■ **Document excerpt**
....

Btrfs deduplication
Python
Latest commit 9694f6f Nov 22, 2016 @g2p committed on GitHub Merge pull request #82 from rvandegrift/master
Fix loop that modifies the dict it iterates over

README.rst

Deduplication for Btrfs.

bedup looks for new and changed files, making sure that multiple copies of identical files share space on disk. It integrates deeply with btrfs so that scans are incremental and low-impact.

Requirements

You need Python 3.3 or newer, and Linux 3.3 or newer. Linux 3.9.4 or newer is recommended, because it fixes a scanning bug and is compatible with cross-volume deduplication.

This should get you started on Ubuntu 16.04:

sudo aptitude install python3-pip python3-dev python3-cffi libffi-dev build-essential git

This should get you started on earlier versions of Debian/Ubuntu:

sudo aptitude install python3-pip python3-dev libffi-dev build-essential git

This should get you started on Fedora:

yum install python3-pip python3-devel libffi-devel gcc git

Installation

On systems other than Ubuntu 16.04 you need to install CFFI:

pip3 install --user cffi

Option 1 (recommended): from a git clone

Enable submodules (this will pull headers from btrfs-progs)

....

■ **Stored rows**
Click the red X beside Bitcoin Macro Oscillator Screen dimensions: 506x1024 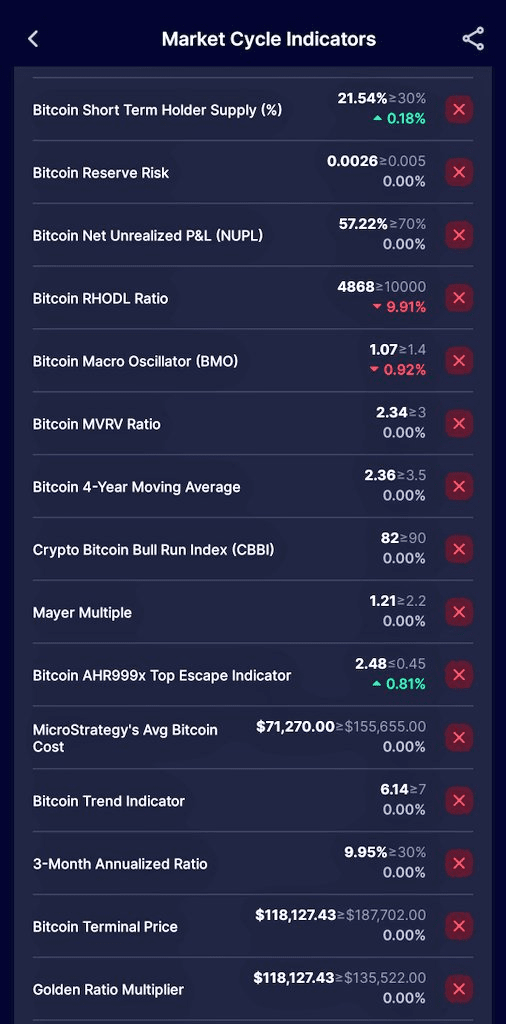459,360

....

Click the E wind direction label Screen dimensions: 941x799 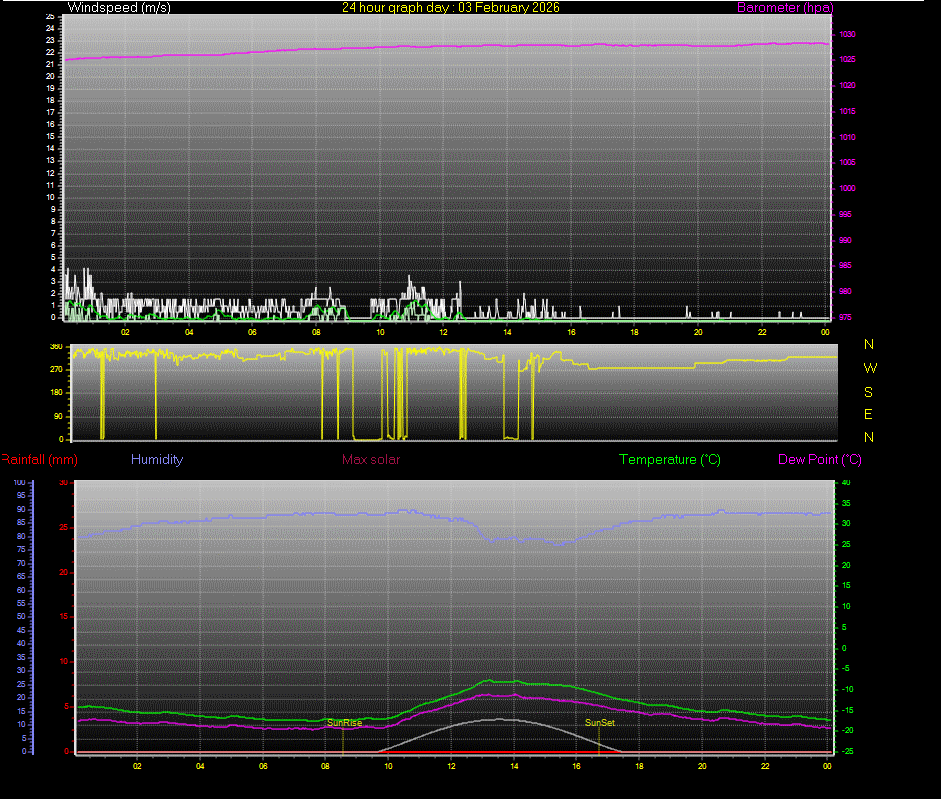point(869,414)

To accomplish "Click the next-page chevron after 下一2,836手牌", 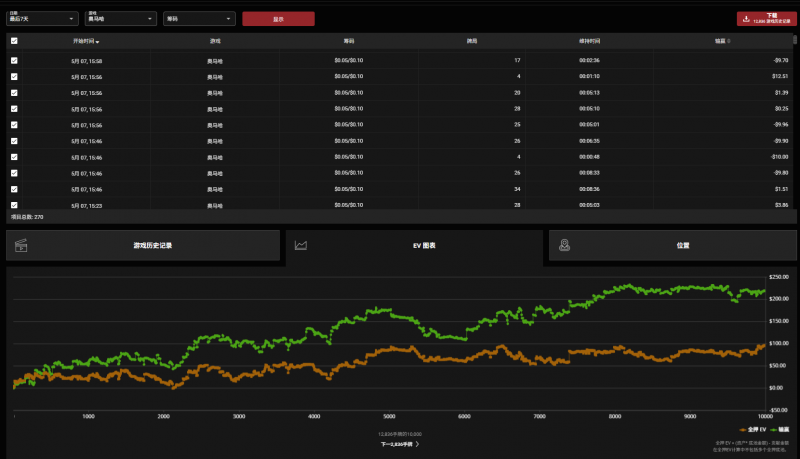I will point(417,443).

....

■ **Your goal**
Continue the bedup README from its final line, picking up from the instruction to enable submodules.

■ **Written response**
git submodule update --init

Complete the installation. This will compile some code with CFFI and pull the rest of our Python dependencies:

python3 setup.py install --user
cp -lt ~/bin ~/.local/bin/bedup

Option 2: from a PyPI release

pip3 install --user bedup
cp -lt ~/bin ~/.local/bin/bedup

Running

bedup --help
bedup <command> --help

On Debian and Fedora, you may need to use sudo -E ~/bin/bedup or install cffi and bedup as root (bedup and its dependencies will get installed to /usr/local).

You'll see a list of supported commands.

  • scan scans volumes to keep track of potentially duplicated files.
  • dedup runs scan, then deduplicates identical files.
  • show shows btrfs filesystems and their tracking status.
  • dedup-files takes a list of identical files and deduplicates them.
  • find-new reimplements the btrfs subvolume find-new command with a few extra options.

To deduplicate all filesystems:

sudo bedup dedup

Unmounted or read-only filesystems are excluded if they aren't listed on the command line. Filesystems can be referenced by uuid or by a path in /dev:

sudo bedup dedup /dev/disks/by-label/Btrfs

Giving a subvolume path also works, and will include subvolumes by default.

Since cross-subvolume deduplication requires Linux 3.6, users of older kernels should use the --no-crossvol flag.

Hacking

pip3 install --user pytest tox ipdb https://github.com/jbalogh/check

To run the tests:

sudo python3 -m pytest -s bedup

To test compatibility and packaging as well:

GETROOT=/usr/bin/sudo tox

Run a style check on edited files:

check.py

Implementation

Deduplication is implemented using a Btrfs feature that allows for cloning data from one file to the other. The cloned ranges become shared on disk, saving space.

File metadata isn't affected, and later changes to one file won't affect the other (this is unlike hard-linking).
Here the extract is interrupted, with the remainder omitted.